# [Quoted text]
Returns (list(matplotlib.axes)): List of axes that include the plots.

Source code in probatus/interpret/shap_dependence.py

def plot(
    self,
    feature,
    figsize=(15, 10),
    bins=10,
    show=True,
    min_q=0,
    max_q=1,
    alpha=1.0,
):
    """
    Plots the shap values for data points for a given feature, as well as the target rate and values distribution.

    Args:
        feature (str or int):
            Feature name of the feature to be analyzed.

        figsize ((float, float), optional):
            Tuple specifying size (width, height) of resulting figure in inches.

        bins (int or list[float]):
            Number of bins or boundaries of bins (supplied in list) for target-rate plot.

        show (bool, optional):
            If True, the plots are showed to the user, otherwise they are not shown. Not showing plot can be useful,
            when you want to edit the returned axis, before showing it.

        min_q (float, optional):
            Optional minimum quantile from which to consider values, used for plotting under outliers.

        max_q (float, optional):
            Optional maximum quantile until which data points are considered, used for plotting under outliers.

        alpha (float, optional):
            Optional alpha blending value, between 0 (transparent) and 1 (opaque).

# [Collected material]
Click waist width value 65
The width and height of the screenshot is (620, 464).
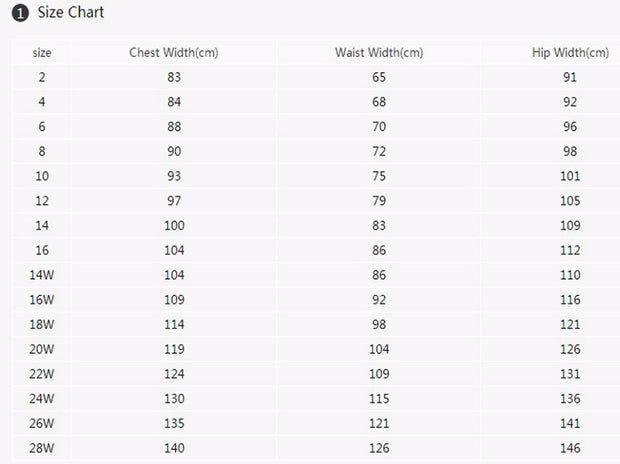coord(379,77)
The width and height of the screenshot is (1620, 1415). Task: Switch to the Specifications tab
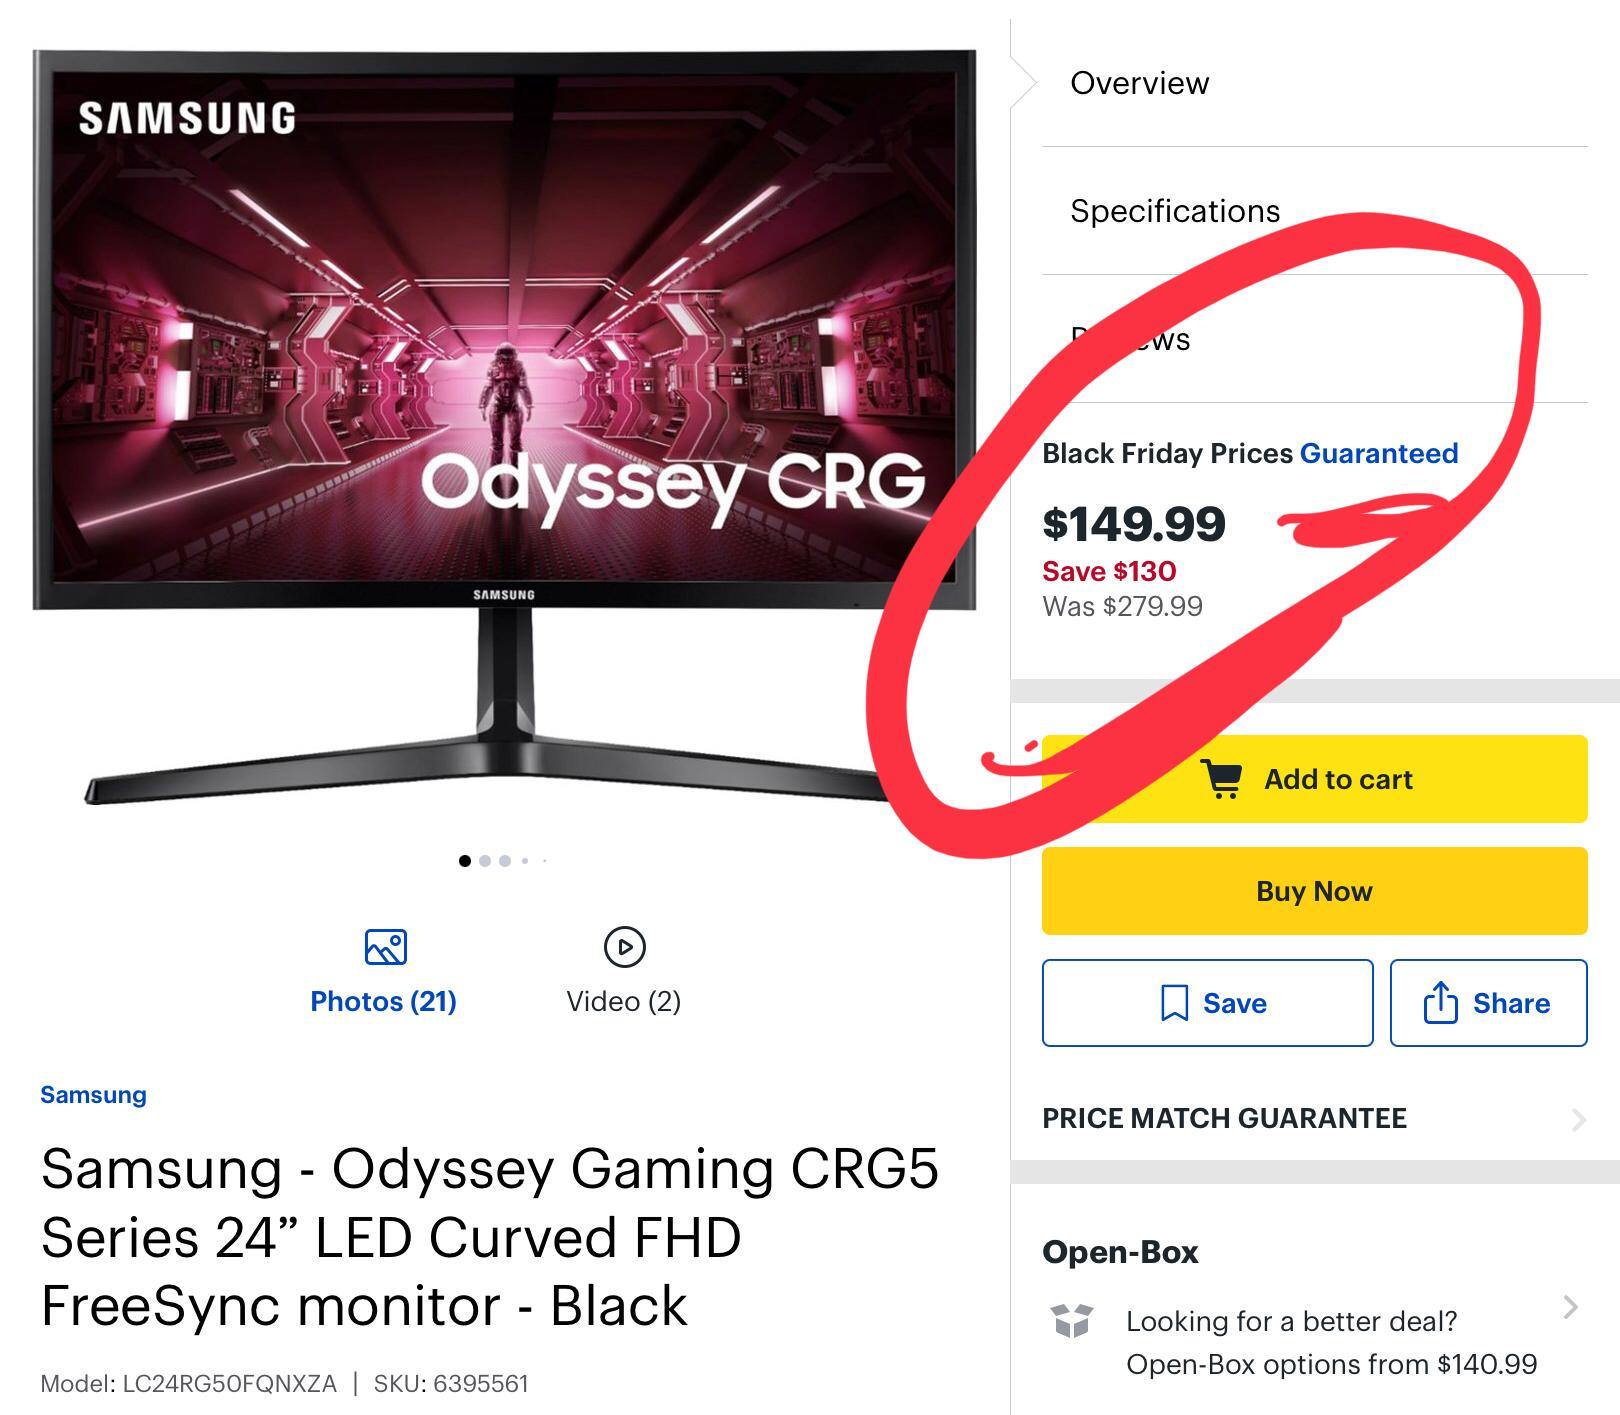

# [Written request A]
In the plot method source, rewrite the part that opens with the words containing "Plots the shap" and closes with "figure in inches.", changing "resulting figure" to "output figure".
# [Written request B]
Answer these about the plot method source:
(i) What default value does bins have?
(ii) In which file is the source code found?
(iii) What does an alpha value of 0 mean?

# [Task solution A]
Plots the shap values for data points for a given feature, as well as the target rate and values distribution.

    Args:
        feature (str or int):
            Feature name of the feature to be analyzed.

        figsize ((float, float), optional):
            Tuple specifying size (width, height) of output figure in inches.

# [Task solution B]
(i) 10
(ii) probatus/interpret/shap_dependence.py
(iii) Transparent